E-Trade's revenue jumped to $330.3 million, up 77 percent from the June 1999 quarter, but was well below the record $407.4 million recorded in this year's March quarter.
Other key measures also showed slowing growth during the March-to-June quarter. Net new accounts increased 330,545 to 2.94 million, compared with 603,000 new accounts in the previous quarter.
In addition, E-Trade handled an average of 169,000 transactions each day, down from an average of 229,000 in the previous quarter.
Still, E-Trade's performance was respectable, analysts said, given the impossibility of sustaining the growth levels that it feasted on when a bull market was raging. The company ``didn't knock the cover off the ball, but they hung in there pretty well,'' said Matthew Vetto, an analyst with SolomonSmithBarney in New York.

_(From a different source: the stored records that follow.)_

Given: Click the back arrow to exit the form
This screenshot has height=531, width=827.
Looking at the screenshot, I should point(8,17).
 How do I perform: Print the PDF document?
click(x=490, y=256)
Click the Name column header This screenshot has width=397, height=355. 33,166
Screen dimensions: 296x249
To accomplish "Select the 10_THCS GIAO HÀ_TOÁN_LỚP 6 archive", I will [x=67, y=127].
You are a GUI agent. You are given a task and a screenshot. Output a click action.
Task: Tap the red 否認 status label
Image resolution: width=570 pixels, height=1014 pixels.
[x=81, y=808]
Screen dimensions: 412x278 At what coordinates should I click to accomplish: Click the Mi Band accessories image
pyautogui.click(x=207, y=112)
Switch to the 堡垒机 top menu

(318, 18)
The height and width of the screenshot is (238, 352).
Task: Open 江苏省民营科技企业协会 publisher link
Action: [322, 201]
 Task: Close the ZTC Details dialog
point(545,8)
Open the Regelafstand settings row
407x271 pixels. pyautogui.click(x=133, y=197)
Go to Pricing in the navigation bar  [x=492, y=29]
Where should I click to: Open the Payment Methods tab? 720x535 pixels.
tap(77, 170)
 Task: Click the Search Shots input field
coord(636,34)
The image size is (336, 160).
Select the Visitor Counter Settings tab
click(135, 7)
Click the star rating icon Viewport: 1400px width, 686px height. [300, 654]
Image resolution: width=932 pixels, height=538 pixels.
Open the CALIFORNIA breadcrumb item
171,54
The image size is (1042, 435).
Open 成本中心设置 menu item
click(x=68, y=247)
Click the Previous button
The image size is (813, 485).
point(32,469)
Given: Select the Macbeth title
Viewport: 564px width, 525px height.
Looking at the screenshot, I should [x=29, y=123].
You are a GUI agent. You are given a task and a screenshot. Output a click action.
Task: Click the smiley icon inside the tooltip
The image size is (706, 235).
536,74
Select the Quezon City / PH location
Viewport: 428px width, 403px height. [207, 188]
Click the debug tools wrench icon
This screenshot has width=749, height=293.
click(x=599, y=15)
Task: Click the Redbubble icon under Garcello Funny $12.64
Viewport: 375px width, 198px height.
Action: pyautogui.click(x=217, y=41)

Persuading customers to move assets to E-Trade has been one of the company's top priorities during the past year. In the most recent quarter though, assets grew more sluggishly than expected, Vetto said.
The company drew in $7.6 billion in new assets from customers after subtracting withdrawals, compared with $10 billion in the March quarter. Slower growth combined with plunging stock prices pushed E-Trade's total customer assets down 6.9 percent to $60.7 billion from March to June.
The company managed to post a profit by cutting back on its near-saturation advertising. Marketing costs during the June quarter were $115 million, down 35 percent from the previous period.
E-Trade's results in the most-recent quarter were also boosted by the company's diversification into new business areas, such as banking and money management, in order to buffer itself from volatile brokerage results.
In the June quarter, E-Trade's brokerage accounts grew 11.4 percent to 2.7 million. But accounts at E-Trade Bank, which the company bought at the beginning of the year and began promoting in April, jumped 30.5 percent to 222,582.